- [Work to be completed]:
Transcribe the listing below from its opening line up to and including the line that contains "Open ▼特 special"; reproduce nothing else.

[Data]

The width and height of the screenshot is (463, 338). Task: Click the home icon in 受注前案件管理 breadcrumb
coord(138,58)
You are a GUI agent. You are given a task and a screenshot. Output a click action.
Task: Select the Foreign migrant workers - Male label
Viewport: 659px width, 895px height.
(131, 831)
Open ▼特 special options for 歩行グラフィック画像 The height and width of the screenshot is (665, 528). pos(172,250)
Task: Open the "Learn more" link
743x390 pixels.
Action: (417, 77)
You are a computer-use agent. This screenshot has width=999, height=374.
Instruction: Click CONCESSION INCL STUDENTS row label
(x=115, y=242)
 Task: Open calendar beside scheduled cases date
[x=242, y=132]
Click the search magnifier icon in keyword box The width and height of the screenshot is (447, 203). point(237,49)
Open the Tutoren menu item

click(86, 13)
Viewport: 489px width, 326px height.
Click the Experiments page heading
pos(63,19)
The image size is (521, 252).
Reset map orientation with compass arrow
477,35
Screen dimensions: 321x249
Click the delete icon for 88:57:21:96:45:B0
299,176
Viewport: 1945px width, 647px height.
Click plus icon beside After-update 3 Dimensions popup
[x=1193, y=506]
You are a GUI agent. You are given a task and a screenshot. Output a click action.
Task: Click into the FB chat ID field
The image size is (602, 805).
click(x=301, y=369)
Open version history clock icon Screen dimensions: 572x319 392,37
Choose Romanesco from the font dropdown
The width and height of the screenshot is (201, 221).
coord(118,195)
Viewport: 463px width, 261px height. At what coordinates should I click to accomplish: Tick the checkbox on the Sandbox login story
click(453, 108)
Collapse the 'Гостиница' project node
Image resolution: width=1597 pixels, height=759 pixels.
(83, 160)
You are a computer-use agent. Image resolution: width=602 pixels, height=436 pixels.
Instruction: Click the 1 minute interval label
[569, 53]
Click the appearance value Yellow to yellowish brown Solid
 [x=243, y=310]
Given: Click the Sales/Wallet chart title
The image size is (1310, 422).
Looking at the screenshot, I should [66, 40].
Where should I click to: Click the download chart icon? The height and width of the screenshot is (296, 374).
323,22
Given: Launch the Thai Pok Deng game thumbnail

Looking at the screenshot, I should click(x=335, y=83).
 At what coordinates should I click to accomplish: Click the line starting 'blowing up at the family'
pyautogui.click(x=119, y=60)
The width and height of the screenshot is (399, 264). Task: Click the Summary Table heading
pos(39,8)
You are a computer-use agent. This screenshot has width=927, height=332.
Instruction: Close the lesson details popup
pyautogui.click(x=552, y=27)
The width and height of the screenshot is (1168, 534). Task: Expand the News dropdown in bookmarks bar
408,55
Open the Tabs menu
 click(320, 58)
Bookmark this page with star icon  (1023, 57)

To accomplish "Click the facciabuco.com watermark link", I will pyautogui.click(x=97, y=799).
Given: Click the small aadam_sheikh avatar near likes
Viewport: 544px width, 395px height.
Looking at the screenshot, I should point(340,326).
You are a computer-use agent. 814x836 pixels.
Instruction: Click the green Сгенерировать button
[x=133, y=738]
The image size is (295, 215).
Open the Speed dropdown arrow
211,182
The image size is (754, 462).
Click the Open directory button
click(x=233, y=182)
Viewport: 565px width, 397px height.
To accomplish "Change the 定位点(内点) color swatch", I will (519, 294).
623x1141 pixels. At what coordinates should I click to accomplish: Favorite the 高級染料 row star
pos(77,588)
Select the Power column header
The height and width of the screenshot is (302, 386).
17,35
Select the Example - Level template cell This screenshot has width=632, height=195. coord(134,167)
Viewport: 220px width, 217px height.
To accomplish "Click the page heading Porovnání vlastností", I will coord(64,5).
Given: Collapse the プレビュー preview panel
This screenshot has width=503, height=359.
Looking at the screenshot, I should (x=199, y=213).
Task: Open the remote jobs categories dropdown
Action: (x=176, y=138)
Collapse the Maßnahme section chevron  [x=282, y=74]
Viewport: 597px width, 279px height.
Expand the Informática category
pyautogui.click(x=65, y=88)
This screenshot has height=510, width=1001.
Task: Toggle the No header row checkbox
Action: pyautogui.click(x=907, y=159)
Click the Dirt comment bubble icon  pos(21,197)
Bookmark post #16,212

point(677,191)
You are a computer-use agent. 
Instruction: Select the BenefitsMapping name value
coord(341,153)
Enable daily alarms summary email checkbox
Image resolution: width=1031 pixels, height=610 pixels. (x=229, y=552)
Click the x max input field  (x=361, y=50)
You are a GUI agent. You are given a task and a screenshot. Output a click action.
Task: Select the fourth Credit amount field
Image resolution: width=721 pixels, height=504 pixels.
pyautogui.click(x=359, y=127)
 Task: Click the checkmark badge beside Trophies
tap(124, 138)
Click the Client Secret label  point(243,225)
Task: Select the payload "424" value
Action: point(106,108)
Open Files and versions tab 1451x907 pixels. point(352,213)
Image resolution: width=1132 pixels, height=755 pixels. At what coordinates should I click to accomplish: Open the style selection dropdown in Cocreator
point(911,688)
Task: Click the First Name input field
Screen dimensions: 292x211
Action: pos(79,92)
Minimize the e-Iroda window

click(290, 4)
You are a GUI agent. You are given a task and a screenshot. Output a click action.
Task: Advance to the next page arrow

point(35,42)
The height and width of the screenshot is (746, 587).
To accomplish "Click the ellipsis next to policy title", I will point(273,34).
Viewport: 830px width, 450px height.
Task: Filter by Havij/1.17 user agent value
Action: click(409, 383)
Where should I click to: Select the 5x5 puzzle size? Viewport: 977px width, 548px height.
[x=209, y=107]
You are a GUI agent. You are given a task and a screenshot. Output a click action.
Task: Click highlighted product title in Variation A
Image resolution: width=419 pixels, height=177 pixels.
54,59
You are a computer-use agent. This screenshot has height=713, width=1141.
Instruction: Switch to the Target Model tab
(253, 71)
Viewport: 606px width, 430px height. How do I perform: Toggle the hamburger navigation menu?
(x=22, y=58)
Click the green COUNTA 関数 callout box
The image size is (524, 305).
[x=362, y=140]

[/Data]

- [Response to the task]:
The width and height of the screenshot is (463, 338). Task: Click the home icon in 受注前案件管理 breadcrumb
coord(138,58)
You are a GUI agent. You are given a task and a screenshot. Output a click action.
Task: Select the Foreign migrant workers - Male label
Viewport: 659px width, 895px height.
(131, 831)
Open ▼特 special options for 歩行グラフィック画像 The height and width of the screenshot is (665, 528). pos(172,250)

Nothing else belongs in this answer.